● **Text extract**

☆ ☆ ☆ ☆

This is the third post in a series on fixing website performance issues. See here for an index of all posts in the series. Previously: Follow The Evidence. Next: Page Request Theory.
Whack-a-mole
Fixing performance issues is a game of whack-a-mole.
For anyone not familiar with this game, the idea is that moles poke their heads out of holes, and you severely beat them with a hammer until they go back in. Bad for the moles, great for your morale. If you like moles, pretend we're playing whack-a-boss instead.
Why is it whack-a-mole? Because there are many steps in the chain of serving a website, and inevitably, one of them will be a bottleneck before the others.
For example, a system may have plenty of CPU and RAM, but if apache is configured with default settings, it will only take a few concurrent users to max out the number of connections it can have open. The server will idle along just fine, while the website will effectively be unavailable.
Alternatively, the system could be tweaked to perfection, but some poor javascript could cause the user's browser to stutter and hang.
Example: Fixing Ushahidi map performance
As part of my work on eq.org.nz - an instance of Ushahidi set up to help with the Christchurch Earthquake, I was told that people were finding navigating the map to be slow. A quick play with it revealed that if you zoomed in and out, it could take up to five seconds to recalculate and display the numbered red circles that indicated reports for the new zoom level. And that was on my broadband connection, let alone the poor 3g connections some of the people in Christchurch would have had. Ouch.

☆ ☆ ☆ ☆

Rewrite the passage of the website performance post from "Alternatively, the system" to "have had. Ouch.", putting "CSS" in place of "javascript".

● **Stored data**
☆ ☆ ☆ ☆

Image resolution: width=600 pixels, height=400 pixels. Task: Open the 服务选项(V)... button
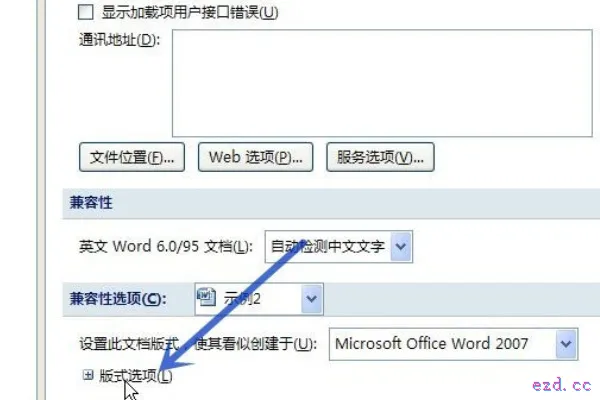(x=380, y=157)
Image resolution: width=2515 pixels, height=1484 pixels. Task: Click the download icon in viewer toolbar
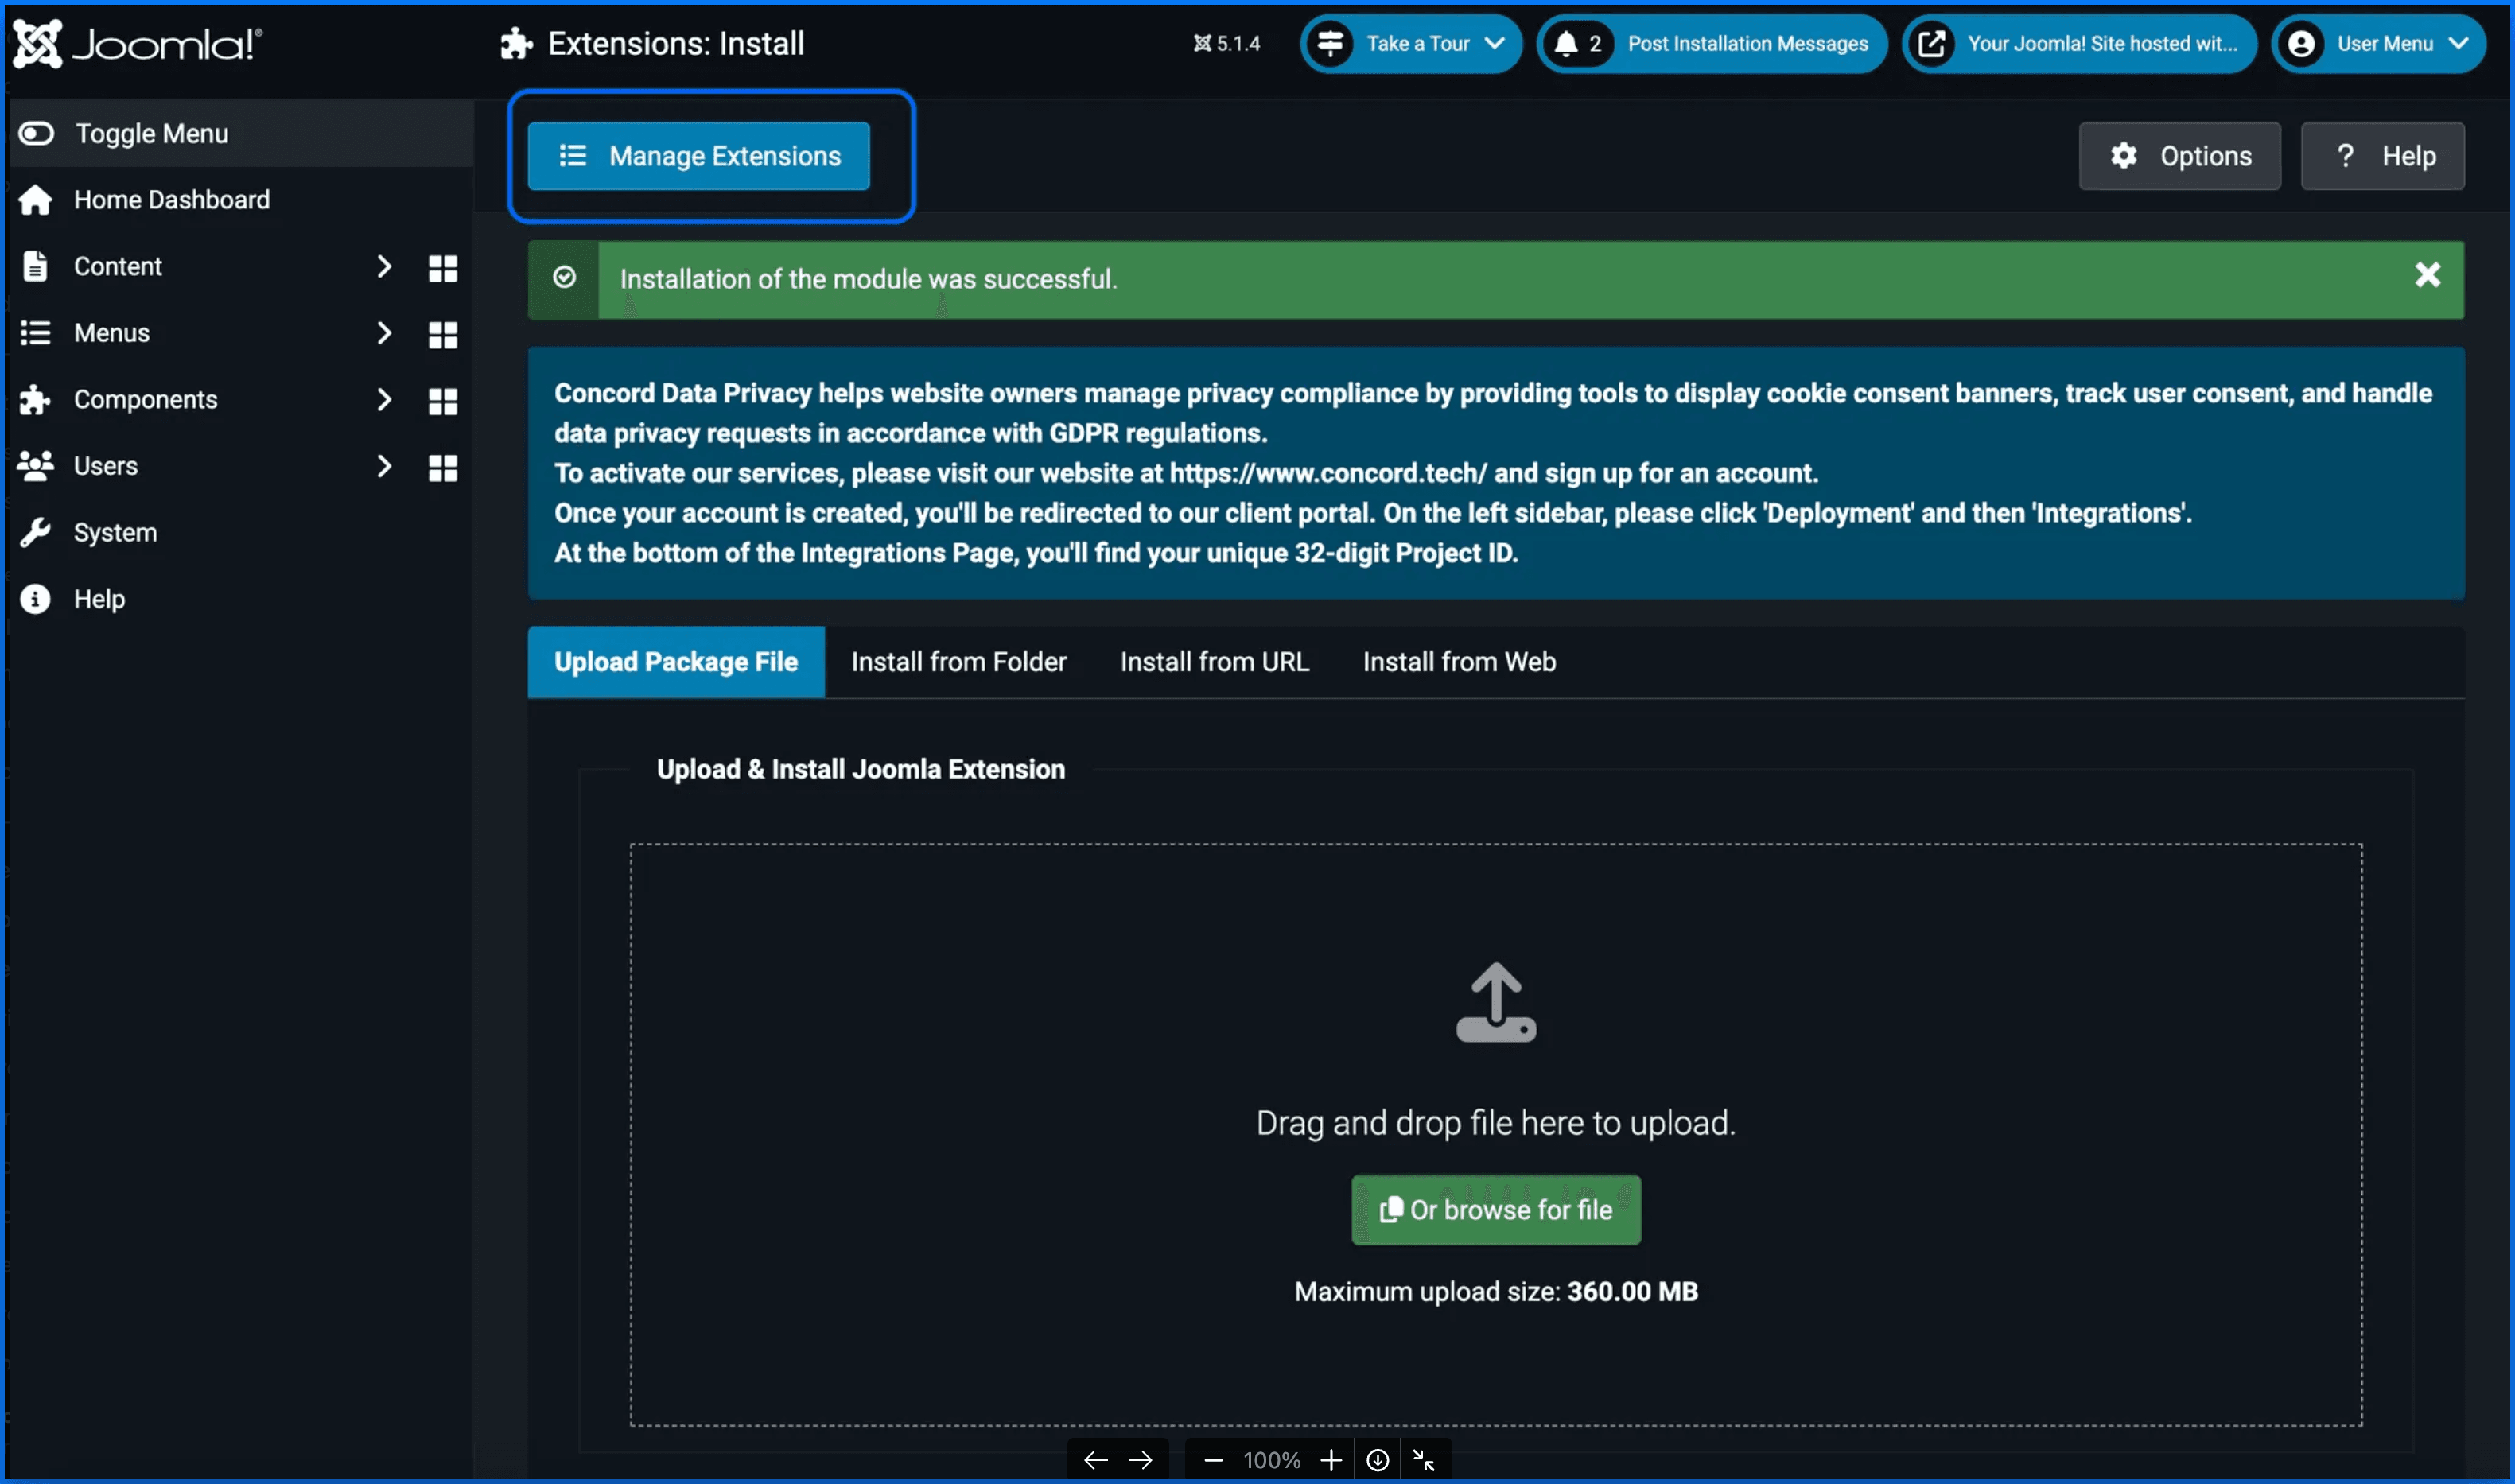point(1377,1460)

☆ ☆ ☆ ☆

● **Complete answer**
Alternatively, the system could be tweaked to perfection, but some poor CSS could cause the user's browser to stutter and hang.
Example: Fixing Ushahidi map performance
As part of my work on eq.org.nz - an instance of Ushahidi set up to help with the Christchurch Earthquake, I was told that people were finding navigating the map to be slow. A quick play with it revealed that if you zoomed in and out, it could take up to five seconds to recalculate and display the numbered red circles that indicated reports for the new zoom level. And that was on my broadband connection, let alone the poor 3g connections some of the people in Christchurch would have had. Ouch.